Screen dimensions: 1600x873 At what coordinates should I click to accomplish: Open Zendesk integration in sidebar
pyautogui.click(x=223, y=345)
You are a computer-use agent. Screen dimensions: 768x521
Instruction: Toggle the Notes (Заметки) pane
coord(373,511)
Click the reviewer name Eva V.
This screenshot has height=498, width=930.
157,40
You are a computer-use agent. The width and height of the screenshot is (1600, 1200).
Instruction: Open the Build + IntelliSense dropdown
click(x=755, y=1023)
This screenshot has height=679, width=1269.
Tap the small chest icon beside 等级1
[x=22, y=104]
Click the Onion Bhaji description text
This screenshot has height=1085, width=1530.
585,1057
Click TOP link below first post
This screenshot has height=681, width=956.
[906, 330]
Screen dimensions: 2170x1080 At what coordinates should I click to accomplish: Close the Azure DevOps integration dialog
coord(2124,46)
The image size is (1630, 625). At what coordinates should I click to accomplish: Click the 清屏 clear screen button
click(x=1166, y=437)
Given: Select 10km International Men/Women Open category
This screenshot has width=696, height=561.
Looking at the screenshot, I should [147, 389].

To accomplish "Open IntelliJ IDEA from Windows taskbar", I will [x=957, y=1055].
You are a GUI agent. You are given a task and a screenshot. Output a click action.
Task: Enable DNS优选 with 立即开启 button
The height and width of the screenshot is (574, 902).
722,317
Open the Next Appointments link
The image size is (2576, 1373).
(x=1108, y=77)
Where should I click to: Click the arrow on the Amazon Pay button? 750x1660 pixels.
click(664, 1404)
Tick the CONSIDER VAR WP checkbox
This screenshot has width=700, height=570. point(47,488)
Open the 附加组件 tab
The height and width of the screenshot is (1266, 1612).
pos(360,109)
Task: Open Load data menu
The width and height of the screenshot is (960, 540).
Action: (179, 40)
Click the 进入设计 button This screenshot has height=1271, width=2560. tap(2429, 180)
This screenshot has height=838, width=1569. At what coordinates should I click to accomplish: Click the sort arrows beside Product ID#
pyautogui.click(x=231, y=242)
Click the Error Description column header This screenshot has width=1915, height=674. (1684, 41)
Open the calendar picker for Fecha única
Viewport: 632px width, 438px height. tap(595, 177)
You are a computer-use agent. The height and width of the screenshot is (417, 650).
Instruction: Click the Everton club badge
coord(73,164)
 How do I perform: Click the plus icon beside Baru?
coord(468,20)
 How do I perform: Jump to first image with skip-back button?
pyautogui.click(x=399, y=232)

------------------------------------------------------------

=== SET PROBLEM ===
Present every line of the records above as a numbered list, omitting any blank lines.

=== THE RESULT ===
1. Screen dimensions: 1600x873 At what coordinates should I click to accomplish: Open Zendesk integration in sidebar
2. pyautogui.click(x=223, y=345)
3. You are a computer-use agent. Screen dimensions: 768x521
4. Instruction: Toggle the Notes (Заметки) pane
5. coord(373,511)
6. Click the reviewer name Eva V.
7. This screenshot has height=498, width=930.
8. 157,40
9. You are a computer-use agent. The width and height of the screenshot is (1600, 1200).
10. Instruction: Open the Build + IntelliSense dropdown
11. click(x=755, y=1023)
12. This screenshot has height=679, width=1269.
13. Tap the small chest icon beside 等级1
14. [x=22, y=104]
15. Click the Onion Bhaji description text
16. This screenshot has height=1085, width=1530.
17. 585,1057
18. Click TOP link below first post
19. This screenshot has height=681, width=956.
20. [906, 330]
21. Screen dimensions: 2170x1080 At what coordinates should I click to accomplish: Close the Azure DevOps integration dialog
22. coord(2124,46)
23. The image size is (1630, 625). At what coordinates should I click to accomplish: Click the 清屏 clear screen button
24. click(x=1166, y=437)
25. Given: Select 10km International Men/Women Open category
26. This screenshot has width=696, height=561.
27. Looking at the screenshot, I should [147, 389].
28. To accomplish "Open IntelliJ IDEA from Windows taskbar", I will [x=957, y=1055].
29. You are a GUI agent. You are given a task and a screenshot. Output a click action.
30. Task: Enable DNS优选 with 立即开启 button
31. The height and width of the screenshot is (574, 902).
32. 722,317
33. Open the Next Appointments link
34. The image size is (2576, 1373).
35. (x=1108, y=77)
36. Where should I click to: Click the arrow on the Amazon Pay button? 750x1660 pixels.
37. click(664, 1404)
38. Tick the CONSIDER VAR WP checkbox
39. This screenshot has width=700, height=570. point(47,488)
40. Open the 附加组件 tab
41. The height and width of the screenshot is (1266, 1612).
42. pos(360,109)
43. Task: Open Load data menu
44. The width and height of the screenshot is (960, 540).
45. Action: (179, 40)
46. Click the 进入设计 button This screenshot has height=1271, width=2560. tap(2429, 180)
47. This screenshot has height=838, width=1569. At what coordinates should I click to accomplish: Click the sort arrows beside Product ID#
48. pyautogui.click(x=231, y=242)
49. Click the Error Description column header This screenshot has width=1915, height=674. (1684, 41)
50. Open the calendar picker for Fecha única
51. Viewport: 632px width, 438px height. tap(595, 177)
52. You are a computer-use agent. The height and width of the screenshot is (417, 650).
53. Instruction: Click the Everton club badge
54. coord(73,164)
55.  How do I perform: Click the plus icon beside Baru?
56. coord(468,20)
57.  How do I perform: Jump to first image with skip-back button?
58. pyautogui.click(x=399, y=232)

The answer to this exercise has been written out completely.